The situation in Kenya certainly looks bleak at the moment. Riot police have begun busting heads there and opposition rallies are being banned.
NAIROBI, Kenya - Riot police fired tear gas and water cannons Thursday to beat back crowds heading for a banned rally to protest Kenya's disputed presidential election, and the attorney general called for an independent body to verify the vote tally.
Kenya's electoral commission said President Mwai Kibaki had won the Dec. 27 vote, but rival candidate Raila Odinga alleged the vote was rigged. The dispute has triggered ethnic violence across the country that killed 300 people and displaced 100,000 others.
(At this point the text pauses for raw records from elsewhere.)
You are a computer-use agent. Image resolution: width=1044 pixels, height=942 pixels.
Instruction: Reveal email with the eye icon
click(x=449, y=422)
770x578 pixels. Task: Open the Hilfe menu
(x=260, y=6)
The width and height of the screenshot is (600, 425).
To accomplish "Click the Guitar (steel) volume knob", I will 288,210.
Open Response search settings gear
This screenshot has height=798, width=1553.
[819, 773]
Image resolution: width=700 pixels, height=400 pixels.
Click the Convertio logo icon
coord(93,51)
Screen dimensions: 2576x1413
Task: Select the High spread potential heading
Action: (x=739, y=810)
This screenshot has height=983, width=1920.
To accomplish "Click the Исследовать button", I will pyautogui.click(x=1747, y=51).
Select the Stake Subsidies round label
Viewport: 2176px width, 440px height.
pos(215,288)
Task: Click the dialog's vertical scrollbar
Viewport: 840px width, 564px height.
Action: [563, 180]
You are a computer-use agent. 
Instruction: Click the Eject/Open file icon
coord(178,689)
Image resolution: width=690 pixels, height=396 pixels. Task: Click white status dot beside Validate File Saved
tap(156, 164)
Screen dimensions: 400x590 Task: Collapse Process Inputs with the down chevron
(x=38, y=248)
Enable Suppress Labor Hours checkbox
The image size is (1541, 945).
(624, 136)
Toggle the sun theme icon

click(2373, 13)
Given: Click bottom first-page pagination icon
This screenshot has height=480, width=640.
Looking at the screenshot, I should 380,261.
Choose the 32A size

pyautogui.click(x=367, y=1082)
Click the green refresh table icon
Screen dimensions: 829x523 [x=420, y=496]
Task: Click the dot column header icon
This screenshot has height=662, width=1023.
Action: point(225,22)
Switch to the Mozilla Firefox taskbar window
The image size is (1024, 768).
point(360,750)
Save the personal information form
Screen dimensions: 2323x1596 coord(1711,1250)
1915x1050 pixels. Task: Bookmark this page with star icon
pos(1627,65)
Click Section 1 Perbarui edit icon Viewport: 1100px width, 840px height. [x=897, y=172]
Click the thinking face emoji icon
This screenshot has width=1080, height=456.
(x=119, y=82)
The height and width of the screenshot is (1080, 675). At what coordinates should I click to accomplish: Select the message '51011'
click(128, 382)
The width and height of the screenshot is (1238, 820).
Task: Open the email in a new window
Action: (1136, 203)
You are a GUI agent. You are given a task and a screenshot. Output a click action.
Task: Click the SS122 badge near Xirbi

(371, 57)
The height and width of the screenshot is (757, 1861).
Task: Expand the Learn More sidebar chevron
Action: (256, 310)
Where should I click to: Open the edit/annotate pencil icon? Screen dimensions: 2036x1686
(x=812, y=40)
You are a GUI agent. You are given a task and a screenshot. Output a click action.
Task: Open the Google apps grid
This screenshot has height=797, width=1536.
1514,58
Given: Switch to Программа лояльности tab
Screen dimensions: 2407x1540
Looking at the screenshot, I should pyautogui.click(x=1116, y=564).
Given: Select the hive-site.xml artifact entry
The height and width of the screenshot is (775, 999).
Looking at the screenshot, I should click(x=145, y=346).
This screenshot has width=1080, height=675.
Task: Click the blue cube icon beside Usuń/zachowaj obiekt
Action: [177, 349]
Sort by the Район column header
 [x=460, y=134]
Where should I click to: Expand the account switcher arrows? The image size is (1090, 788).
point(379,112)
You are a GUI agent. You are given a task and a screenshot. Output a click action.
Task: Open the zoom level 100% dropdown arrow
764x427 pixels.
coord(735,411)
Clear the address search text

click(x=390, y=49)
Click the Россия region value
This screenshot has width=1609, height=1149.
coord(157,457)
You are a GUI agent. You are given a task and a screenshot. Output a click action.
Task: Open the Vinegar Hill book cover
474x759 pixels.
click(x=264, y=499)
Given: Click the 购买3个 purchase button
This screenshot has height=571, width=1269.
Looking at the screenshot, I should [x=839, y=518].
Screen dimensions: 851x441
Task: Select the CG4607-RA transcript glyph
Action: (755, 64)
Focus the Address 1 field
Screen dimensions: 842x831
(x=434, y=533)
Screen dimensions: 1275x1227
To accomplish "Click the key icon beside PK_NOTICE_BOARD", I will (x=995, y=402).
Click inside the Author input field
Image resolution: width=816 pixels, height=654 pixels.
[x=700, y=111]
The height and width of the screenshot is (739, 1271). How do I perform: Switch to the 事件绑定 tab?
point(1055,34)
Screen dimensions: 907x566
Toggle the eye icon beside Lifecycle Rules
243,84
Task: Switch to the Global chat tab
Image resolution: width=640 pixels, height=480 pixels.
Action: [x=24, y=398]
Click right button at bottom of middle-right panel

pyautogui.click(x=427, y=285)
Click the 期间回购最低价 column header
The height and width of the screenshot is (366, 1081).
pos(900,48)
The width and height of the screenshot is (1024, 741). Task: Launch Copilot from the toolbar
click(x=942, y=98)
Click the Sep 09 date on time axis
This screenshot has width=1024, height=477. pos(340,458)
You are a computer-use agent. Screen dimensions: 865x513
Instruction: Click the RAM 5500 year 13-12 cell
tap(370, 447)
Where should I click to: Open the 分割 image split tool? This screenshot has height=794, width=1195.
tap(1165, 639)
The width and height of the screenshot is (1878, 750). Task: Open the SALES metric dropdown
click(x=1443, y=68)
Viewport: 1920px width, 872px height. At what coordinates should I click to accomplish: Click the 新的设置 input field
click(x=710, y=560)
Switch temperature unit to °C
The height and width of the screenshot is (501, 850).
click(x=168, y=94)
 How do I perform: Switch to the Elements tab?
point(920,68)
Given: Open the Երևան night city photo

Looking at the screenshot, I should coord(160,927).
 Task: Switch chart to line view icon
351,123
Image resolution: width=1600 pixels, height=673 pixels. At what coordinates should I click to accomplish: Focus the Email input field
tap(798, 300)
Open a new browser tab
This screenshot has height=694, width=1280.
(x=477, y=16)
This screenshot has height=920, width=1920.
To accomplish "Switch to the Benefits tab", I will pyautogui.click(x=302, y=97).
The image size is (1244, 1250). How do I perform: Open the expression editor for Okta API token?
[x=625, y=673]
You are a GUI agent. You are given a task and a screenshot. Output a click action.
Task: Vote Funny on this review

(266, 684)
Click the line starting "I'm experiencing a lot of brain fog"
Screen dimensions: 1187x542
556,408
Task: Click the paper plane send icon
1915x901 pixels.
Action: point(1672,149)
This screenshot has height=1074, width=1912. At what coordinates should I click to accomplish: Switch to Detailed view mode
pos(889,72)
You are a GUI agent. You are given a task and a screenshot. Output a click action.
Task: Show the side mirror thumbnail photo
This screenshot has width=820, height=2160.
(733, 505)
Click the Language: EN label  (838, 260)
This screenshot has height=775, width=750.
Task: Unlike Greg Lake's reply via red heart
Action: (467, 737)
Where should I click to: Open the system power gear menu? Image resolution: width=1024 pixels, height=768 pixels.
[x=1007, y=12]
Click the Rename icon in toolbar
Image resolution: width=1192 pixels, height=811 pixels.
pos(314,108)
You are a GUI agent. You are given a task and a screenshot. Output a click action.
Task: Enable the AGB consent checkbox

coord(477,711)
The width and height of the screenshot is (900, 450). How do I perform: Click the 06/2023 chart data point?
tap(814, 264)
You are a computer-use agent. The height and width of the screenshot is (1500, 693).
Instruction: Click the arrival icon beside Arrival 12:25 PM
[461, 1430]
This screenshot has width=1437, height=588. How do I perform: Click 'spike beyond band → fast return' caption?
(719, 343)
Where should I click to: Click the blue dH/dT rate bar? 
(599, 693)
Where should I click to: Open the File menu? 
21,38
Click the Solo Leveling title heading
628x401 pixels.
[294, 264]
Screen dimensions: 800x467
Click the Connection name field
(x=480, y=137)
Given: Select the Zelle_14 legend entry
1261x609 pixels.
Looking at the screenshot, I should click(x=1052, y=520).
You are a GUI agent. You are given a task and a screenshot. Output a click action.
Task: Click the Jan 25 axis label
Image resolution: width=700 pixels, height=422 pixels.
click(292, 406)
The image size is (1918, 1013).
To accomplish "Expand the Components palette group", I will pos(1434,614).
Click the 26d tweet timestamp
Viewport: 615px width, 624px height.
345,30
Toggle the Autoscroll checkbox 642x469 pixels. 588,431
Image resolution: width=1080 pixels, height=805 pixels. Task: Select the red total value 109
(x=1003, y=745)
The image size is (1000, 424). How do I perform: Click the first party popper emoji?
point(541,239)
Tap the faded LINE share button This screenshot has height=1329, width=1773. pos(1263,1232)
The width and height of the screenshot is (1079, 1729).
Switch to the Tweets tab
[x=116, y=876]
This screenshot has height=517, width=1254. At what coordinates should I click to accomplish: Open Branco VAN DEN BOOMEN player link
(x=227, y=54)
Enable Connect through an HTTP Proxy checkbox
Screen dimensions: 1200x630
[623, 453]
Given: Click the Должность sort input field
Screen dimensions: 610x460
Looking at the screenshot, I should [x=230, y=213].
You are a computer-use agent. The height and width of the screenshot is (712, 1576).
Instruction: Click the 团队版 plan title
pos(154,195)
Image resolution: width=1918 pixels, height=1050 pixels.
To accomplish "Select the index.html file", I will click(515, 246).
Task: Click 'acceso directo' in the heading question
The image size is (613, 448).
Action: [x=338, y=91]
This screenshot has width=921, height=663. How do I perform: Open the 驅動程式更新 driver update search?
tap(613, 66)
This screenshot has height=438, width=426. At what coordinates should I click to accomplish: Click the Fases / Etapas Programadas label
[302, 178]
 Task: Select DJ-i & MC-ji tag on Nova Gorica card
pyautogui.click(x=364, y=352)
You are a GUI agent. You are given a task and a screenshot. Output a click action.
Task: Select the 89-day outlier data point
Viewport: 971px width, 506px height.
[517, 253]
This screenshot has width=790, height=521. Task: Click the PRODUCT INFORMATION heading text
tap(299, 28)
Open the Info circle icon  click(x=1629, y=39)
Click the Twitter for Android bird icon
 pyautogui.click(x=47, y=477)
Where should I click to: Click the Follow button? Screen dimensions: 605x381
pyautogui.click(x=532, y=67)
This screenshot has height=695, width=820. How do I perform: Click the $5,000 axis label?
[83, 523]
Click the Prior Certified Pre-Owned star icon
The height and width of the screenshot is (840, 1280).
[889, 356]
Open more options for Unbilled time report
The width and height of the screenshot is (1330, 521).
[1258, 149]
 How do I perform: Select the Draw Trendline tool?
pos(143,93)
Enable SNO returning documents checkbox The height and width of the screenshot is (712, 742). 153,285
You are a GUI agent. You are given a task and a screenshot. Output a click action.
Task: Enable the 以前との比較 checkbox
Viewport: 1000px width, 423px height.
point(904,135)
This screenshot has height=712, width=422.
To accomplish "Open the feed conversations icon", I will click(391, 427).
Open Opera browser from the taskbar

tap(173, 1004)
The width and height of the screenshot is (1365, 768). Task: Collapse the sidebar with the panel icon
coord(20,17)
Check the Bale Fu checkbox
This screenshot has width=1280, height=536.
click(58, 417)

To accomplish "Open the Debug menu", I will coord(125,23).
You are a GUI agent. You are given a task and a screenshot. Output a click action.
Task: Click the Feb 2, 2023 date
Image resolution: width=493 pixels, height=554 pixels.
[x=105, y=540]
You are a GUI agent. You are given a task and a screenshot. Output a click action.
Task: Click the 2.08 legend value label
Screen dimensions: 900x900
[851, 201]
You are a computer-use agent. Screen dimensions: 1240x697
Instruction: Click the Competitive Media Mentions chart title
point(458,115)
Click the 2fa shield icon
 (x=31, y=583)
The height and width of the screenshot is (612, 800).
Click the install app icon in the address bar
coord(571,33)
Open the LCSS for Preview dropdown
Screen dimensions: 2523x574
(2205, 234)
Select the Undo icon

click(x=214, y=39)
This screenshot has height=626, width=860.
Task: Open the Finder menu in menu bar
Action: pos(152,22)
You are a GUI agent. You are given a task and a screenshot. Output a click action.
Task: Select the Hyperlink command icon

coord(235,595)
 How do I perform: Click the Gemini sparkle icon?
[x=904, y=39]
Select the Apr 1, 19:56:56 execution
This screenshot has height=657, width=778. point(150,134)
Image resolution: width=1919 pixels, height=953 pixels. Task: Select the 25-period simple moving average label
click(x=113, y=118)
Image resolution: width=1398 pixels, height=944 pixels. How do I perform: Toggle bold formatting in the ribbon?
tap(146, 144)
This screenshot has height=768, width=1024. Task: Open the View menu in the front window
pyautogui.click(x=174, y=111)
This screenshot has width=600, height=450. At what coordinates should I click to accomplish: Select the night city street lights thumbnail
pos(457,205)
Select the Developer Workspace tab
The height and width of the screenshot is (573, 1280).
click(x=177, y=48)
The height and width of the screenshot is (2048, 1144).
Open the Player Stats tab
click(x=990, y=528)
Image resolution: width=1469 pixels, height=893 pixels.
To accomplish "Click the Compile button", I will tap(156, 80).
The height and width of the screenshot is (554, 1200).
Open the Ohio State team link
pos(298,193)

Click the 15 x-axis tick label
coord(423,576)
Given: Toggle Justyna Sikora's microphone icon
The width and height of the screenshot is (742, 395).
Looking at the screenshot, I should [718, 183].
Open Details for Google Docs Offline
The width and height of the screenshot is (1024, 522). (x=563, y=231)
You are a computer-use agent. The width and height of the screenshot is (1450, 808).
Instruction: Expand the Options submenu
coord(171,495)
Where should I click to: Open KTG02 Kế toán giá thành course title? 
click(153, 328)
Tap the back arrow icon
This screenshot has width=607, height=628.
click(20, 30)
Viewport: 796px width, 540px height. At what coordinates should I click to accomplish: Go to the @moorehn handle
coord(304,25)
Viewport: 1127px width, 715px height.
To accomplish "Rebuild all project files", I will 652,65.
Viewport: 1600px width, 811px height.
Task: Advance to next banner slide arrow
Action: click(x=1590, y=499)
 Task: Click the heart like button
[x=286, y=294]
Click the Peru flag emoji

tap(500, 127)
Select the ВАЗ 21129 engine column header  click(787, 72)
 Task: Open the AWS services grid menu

Smoke from burning tires and debris rose from barricaded streets, not just around the city's huge slums where hundreds of thousands of Odinga's supporters live, but on main roads leading into suburbs that are home to upper class Kenyans and expatriates.
In the Mathare slum, rival groups of angry men hurled rocks at each other. Black smoke billowed from a burning gas station, and several charred cars sat along roadside. The corpse of at least one man lay face down on a muddy path, and a wailing wife pulled her battered husband from the dark waters of the Nairobi River, where he had been dumped and left for dead.
The US, UK and EU better step up here before Kenya really unravels. Calling for the UN is a waste of time, as even the FT tacitly acknowledges. Kenya can't afford to be turned into another Rwanda by the UN.






By martian, Thursday, 3 January , 2008 @ 2:59 pm
What we need to get across to the people in Kenya and the rest of Africa and the rest of the world for that matter is that Tribalism and Democracy are mutually exclusive. I know of no country in the world where democracy is a stable and working form of government where Tribalism exists. The mere fact that anyone refers to the president’s tribe (Mr Kibaki has inflamed resentment in the country against his Kikuyu tribe, to which some 22 per cent of the population belongs) tells you what is going wrong with democracy in that nation. I don’t recall who said it first but it’s a truism nonetheless - no man can serve two masters. A democracy can only work when all of the people recognize that they must give their loyalty to their nation and their democratically elected government - not to individual tribes.
I’m not pinning this just on the Kenyans or just on Africans. Tribalism is causing problems for the democracies in Afghanistan and Pakistan and, to a lesser extent because religious sectarianism is also in play, in Iraq. If any nation is going to be strong AS A NATION then they must recognize that Tribalism is a relic of the pre-indistrial and less civilized past - not a modern concept.